The One Thing I Do Each Morning That's Changed My Days (For Good!)
Oliver will be five months old next week, and for the past three months, I have been working from home. I don't plan to put him in daycare or find a nanny anytime soon, so juggling work and baby has become my new normal.
I can't say it's always easy, but, for me, it's absolutely worth it. I wanted to feel like I could use my brain a bit during the day and still contribute financially to our life. I know I want to be a mommy--I love being a mommy--but being a mommy doesn't fulfill every part of me. I need
juuuuuust
a little bit more.
So, for now, I'm lucky to have found this solution, especially given the PITIFUL state of U.S. parental leave. But that's another conversation for another day.
I've really buried the lead here, though. In order for me to stay sane--to give my baby the time and attention he deserves and work the time and attention it deserves--I (mostly) stay off email until Oliver takes his first morning nap. Raz has been able to spend more time with us in the mornings before he heads into the office, and I wouldn't trade our sweet mornings together as a family for anything. I'm able to be really present, to live in gratitude, and to soak in the small joys of experiencing our baby together.
Throwback to when the dude was 4 weeks old, but he looks like he's meditating and I can't get over it
That means that when I wake up, I do not grab for my phone. I heard a stat somewhere that 96% of employees check their email within FIVE SECONDS of getting to the office. That was insane to me. If you're like me, reading your emails stresses you out and gets your brain firing on all the things you have to do.
Starting my morning with a routine of slowness, family, and mindfulness has made me a better human. It's made me a better wife and a better mom. It's made me a more focused employee. Instead of reacting, I respond. Instead of feeling anxious, I feel lucky.
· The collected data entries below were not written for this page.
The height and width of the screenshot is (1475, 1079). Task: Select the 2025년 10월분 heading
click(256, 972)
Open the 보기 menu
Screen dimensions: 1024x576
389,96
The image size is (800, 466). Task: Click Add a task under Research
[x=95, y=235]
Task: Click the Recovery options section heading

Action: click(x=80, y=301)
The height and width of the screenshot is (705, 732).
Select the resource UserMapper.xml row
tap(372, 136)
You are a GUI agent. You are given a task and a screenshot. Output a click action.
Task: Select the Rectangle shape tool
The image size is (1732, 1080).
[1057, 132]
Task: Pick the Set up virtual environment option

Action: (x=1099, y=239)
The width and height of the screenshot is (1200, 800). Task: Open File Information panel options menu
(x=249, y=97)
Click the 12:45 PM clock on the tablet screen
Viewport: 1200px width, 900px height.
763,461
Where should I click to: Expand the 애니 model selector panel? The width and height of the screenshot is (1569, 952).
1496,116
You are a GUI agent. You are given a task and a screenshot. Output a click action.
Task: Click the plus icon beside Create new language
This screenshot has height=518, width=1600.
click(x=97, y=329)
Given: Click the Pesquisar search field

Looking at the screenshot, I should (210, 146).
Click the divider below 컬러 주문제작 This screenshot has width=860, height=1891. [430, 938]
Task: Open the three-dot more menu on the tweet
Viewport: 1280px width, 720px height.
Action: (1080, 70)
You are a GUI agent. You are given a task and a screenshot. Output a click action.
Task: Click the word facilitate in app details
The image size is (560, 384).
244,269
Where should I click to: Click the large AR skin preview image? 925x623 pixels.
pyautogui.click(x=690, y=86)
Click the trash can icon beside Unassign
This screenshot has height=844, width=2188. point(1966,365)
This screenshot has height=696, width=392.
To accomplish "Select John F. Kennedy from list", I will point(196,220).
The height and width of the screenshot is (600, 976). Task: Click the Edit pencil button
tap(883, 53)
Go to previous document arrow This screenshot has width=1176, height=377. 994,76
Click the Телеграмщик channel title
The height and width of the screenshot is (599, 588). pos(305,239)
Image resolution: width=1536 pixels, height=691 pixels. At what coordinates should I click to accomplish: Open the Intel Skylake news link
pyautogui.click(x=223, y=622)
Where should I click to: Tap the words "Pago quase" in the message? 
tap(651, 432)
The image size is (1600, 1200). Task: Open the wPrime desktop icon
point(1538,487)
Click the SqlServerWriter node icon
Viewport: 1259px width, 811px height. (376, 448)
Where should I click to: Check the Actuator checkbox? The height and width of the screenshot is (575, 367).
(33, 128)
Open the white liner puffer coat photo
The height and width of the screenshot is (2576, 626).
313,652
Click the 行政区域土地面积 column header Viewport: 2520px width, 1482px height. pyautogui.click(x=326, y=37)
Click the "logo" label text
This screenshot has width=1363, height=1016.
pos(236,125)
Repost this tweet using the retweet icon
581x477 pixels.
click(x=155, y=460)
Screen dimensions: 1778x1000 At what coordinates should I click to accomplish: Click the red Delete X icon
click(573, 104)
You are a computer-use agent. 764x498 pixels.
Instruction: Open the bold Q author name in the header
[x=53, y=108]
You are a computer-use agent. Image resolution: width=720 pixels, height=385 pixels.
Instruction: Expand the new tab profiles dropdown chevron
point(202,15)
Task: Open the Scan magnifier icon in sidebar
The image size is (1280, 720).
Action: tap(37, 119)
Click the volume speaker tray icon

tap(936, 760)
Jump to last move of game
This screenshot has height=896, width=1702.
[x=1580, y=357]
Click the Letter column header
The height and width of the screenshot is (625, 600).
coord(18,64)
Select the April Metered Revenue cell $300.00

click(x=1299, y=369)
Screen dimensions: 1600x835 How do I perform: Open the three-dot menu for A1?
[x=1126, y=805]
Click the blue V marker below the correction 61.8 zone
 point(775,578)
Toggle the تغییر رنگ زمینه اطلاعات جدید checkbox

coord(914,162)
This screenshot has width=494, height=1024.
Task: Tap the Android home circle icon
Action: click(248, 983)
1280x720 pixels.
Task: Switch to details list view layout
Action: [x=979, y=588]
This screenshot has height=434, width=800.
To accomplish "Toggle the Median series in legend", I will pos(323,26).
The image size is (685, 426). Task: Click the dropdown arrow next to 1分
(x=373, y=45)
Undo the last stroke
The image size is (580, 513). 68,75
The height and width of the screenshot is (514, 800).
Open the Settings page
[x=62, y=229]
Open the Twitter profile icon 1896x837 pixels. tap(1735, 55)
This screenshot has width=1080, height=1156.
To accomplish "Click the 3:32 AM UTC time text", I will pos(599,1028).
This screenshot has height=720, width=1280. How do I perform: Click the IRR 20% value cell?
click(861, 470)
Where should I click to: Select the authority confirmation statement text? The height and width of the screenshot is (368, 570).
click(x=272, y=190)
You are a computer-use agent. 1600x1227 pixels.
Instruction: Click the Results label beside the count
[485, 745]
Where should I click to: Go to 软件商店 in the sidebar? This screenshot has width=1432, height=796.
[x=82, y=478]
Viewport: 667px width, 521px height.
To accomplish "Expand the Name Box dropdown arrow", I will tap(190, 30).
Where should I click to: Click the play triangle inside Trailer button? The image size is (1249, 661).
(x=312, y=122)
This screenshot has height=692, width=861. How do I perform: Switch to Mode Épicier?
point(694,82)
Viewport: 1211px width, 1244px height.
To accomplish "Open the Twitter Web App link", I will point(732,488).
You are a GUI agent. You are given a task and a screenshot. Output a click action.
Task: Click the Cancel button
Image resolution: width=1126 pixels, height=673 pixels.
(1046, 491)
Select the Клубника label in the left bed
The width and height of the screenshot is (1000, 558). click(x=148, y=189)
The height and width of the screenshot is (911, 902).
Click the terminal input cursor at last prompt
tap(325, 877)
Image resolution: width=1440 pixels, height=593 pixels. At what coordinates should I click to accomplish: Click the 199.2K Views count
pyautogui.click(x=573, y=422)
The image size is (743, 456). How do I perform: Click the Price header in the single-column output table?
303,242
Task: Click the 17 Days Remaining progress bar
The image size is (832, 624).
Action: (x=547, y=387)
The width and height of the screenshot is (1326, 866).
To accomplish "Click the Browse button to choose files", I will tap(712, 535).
By starting my days with the things that matter most to me, I'm able to keep my priorities in better perspective. The work will be there and if I can't get to it until I can get to it, what's the point of stressing about it in advance and having all of that on my mind while I'm with my family? It feels like wasted energy. So I wait, and I spend quality time with my people, investing time in building memories, even if those memories are related to the sports news our TV somehow defaults to showing every morning. And for someone who has worked in a combo of PR, social media, and digital marketing her whole career, this is NO small feat.
As much as I enjoy much of what I do, I don't think that's what I'll remember when I'm old and grey. TBD on if I'll allow myself to go grey, but I hope to be old one day. And I hope to have a lot of stories to tell about Oliver's first year, when we sat together every morning having coffee and soaking each other in. I know that for sure.